◆ **WHAT TO WORK ON**: Of all the lines below, output only those starting at the one with "Given: Open the Trigger (触发) dropdown" and ending at the one with "1062x690 pixels.", both ends included, exactly as written.

Stored items
Content starts

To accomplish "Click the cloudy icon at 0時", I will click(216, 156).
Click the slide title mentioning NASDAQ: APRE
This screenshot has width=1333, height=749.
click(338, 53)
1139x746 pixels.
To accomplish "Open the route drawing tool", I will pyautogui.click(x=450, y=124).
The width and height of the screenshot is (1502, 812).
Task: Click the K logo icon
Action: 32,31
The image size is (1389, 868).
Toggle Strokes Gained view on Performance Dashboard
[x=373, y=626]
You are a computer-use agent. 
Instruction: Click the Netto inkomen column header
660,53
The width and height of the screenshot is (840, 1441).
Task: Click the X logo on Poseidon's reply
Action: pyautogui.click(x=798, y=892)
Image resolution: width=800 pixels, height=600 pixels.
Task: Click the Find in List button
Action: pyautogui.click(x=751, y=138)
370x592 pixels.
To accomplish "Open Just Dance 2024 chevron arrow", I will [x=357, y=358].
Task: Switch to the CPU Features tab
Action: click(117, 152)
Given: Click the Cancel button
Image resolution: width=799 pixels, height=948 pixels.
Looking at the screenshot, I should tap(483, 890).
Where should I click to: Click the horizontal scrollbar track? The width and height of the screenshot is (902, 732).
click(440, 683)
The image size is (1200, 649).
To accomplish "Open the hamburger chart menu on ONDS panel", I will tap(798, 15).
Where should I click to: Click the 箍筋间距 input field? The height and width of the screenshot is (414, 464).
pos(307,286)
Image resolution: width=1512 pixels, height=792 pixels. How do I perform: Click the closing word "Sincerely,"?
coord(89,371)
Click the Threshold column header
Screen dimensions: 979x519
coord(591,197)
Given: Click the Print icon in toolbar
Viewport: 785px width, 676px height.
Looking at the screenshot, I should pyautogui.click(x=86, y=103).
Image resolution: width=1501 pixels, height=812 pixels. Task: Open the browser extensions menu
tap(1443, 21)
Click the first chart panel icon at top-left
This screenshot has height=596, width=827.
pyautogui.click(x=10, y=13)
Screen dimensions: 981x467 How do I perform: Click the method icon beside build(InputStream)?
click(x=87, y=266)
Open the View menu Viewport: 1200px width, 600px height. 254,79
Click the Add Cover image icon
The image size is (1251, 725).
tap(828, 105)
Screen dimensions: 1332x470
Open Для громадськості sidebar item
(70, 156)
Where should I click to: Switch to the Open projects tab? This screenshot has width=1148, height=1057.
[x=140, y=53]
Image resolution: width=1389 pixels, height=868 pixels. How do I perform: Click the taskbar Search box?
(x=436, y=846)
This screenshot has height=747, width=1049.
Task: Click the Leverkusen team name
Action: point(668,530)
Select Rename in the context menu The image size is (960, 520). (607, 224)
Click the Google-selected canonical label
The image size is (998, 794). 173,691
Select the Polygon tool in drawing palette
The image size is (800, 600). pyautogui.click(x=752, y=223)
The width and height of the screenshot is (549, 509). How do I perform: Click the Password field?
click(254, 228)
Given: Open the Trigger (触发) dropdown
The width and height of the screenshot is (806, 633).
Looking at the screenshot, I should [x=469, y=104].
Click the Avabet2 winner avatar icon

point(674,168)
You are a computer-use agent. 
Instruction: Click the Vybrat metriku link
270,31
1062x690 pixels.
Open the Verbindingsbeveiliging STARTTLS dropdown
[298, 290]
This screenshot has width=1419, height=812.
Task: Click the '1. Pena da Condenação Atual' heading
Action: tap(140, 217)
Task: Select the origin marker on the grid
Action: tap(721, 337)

Content ends

◆ **RESULT**:
Given: Open the Trigger (触发) dropdown
The width and height of the screenshot is (806, 633).
Looking at the screenshot, I should [x=469, y=104].
Click the Avabet2 winner avatar icon

point(674,168)
You are a computer-use agent. 
Instruction: Click the Vybrat metriku link
270,31
1062x690 pixels.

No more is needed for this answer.